BEGIN Document passage

3.3.1 The Ageing Lucky Generation

Because most Lucky Generation participants had already retired, they were cushioned from many of the major social and economic changes of the 1980s, 1990s and early 2000s. They had benefited financially from economic policies that favoured the young when they were young and the elderly as they aged (Thomson 1999). Most of them had dined out rarely in the past, but some now did so more frequently, reflecting their comfortable economic circumstances as well as increased opportunity with restaurants appearing in many local shopping centres. Joan, aged 78, enjoys going out often for lunch thus avoiding late nights.

But then twice a week we go to lunch at the local hotel, it’s very good. Or there’s a couple of restaurants and we go to lunch every Tuesday and Friday, we’ll go this afternoon.

Some patronised inexpensive buffets specifically aimed at seniors. It appears that dining establishments now recognised this specific market which implies a widespread change in the eating habits of older Australians. Licensed clubs have moved into this market as well, offering drinking, meals and gambling in an environment that suits older Australians (Patford and Breen 2009).

While dining out is generally viewed as a form of pleasure and entertainment (Martens and Warde 1997) some participants also were likely to adopt it for utilitarian reasons, such as to save the effort of cooking for one or two people.

Elsewhere we have argued that the habits of Lucky Generation forged in their childhood remained partially ingrained, but altered domestic arrangements (the departure of children and death of spouses) contributed to changes in their family dining patterns (Banwell et al. 2010). For example, research shows that elderly men living alone are three times as likely as men living with a spouse to have a low and limited variety of fruit consumption. Elderly women’s greater interest in health appeared to have a positive effect on their partners’ diets (Horwath 1988).

END Document passage

**Prompt A:** Repeat, word for word, everything in the entries from the line containing "You are a GUI" down to the last line of the entries, with both ends included.
**Prompt B:** Carry on the passage about the ageing Lucky Generation's dining habits, beginning right after its final sentence.
The passage on the Lucky Generation's dining habits has no connection to the entries that come after it.

BEGIN Data shown

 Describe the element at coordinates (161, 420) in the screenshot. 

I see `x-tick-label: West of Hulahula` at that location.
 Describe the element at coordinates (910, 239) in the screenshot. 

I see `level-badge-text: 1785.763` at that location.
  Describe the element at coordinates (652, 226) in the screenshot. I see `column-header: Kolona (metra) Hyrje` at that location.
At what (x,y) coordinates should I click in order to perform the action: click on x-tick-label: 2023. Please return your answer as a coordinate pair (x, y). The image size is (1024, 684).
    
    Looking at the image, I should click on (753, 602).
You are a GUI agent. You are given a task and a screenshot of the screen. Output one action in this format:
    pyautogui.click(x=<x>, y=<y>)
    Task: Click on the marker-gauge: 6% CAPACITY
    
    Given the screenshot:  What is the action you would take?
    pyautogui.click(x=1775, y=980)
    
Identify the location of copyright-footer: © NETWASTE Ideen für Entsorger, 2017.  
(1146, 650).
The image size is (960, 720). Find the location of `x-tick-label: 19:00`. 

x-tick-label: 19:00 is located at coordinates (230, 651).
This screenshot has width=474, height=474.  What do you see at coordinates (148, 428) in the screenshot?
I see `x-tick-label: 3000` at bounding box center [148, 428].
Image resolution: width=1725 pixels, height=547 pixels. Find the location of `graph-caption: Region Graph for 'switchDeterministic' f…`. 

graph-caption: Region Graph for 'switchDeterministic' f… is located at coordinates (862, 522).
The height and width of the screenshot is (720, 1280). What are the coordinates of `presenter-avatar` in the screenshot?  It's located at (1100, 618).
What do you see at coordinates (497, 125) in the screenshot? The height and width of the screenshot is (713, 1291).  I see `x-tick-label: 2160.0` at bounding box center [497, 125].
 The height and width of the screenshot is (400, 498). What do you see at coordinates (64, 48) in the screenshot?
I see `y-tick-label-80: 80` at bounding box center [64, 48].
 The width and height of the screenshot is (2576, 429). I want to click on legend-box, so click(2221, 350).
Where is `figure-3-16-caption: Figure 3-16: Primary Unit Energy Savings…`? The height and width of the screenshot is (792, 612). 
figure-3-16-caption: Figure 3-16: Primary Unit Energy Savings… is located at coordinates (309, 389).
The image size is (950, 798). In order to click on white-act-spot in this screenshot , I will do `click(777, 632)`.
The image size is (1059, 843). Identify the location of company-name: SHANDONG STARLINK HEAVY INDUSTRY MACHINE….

END Data shown

**Result A:**
You are a GUI agent. You are given a task and a screenshot of the screen. Output one action in this format:
    pyautogui.click(x=<x>, y=<y>)
    Task: Click on the marker-gauge: 6% CAPACITY
    
    Given the screenshot:  What is the action you would take?
    pyautogui.click(x=1775, y=980)
    
Identify the location of copyright-footer: © NETWASTE Ideen für Entsorger, 2017.  
(1146, 650).
The image size is (960, 720). Find the location of `x-tick-label: 19:00`. 

x-tick-label: 19:00 is located at coordinates (230, 651).
This screenshot has width=474, height=474.  What do you see at coordinates (148, 428) in the screenshot?
I see `x-tick-label: 3000` at bounding box center [148, 428].
Image resolution: width=1725 pixels, height=547 pixels. Find the location of `graph-caption: Region Graph for 'switchDeterministic' f…`. 

graph-caption: Region Graph for 'switchDeterministic' f… is located at coordinates (862, 522).
The height and width of the screenshot is (720, 1280). What are the coordinates of `presenter-avatar` in the screenshot?  It's located at (1100, 618).
What do you see at coordinates (497, 125) in the screenshot? The height and width of the screenshot is (713, 1291).  I see `x-tick-label: 2160.0` at bounding box center [497, 125].
 The height and width of the screenshot is (400, 498). What do you see at coordinates (64, 48) in the screenshot?
I see `y-tick-label-80: 80` at bounding box center [64, 48].
 The width and height of the screenshot is (2576, 429). I want to click on legend-box, so click(2221, 350).
Where is `figure-3-16-caption: Figure 3-16: Primary Unit Energy Savings…`? The height and width of the screenshot is (792, 612). 
figure-3-16-caption: Figure 3-16: Primary Unit Energy Savings… is located at coordinates (309, 389).
The image size is (950, 798). In order to click on white-act-spot in this screenshot , I will do `click(777, 632)`.
The image size is (1059, 843). Identify the location of company-name: SHANDONG STARLINK HEAVY INDUSTRY MACHINE….

**Result B:**
A growing awareness of health and diet-related concerns meant that to maintain what they considered to be a healthy diet of home cooked food many people cooked large amounts of food, freezing it in smaller portions, and then heating it in the microwave. The rapid rise of the freezer was in part impelled by its relationship with the microwave (Shove and Southerton 2000). Although it is argued that modern freezers are a device of convenience allowing the re-scheduling of a busy life, the Luckys often used their freezer to maintain a healthy diet and avoid mass-produced convenience foods. Being retired, they were not particularly short of time, although many lead active and engaged lives. Some men now cooked if their wives were sick, frail or had died although it was still the norm for women of this generation to do most of the cooking and taking responsibility for the family diet. Thus, changes in family living arrangements apparently had more influence on food management rather than on food choice.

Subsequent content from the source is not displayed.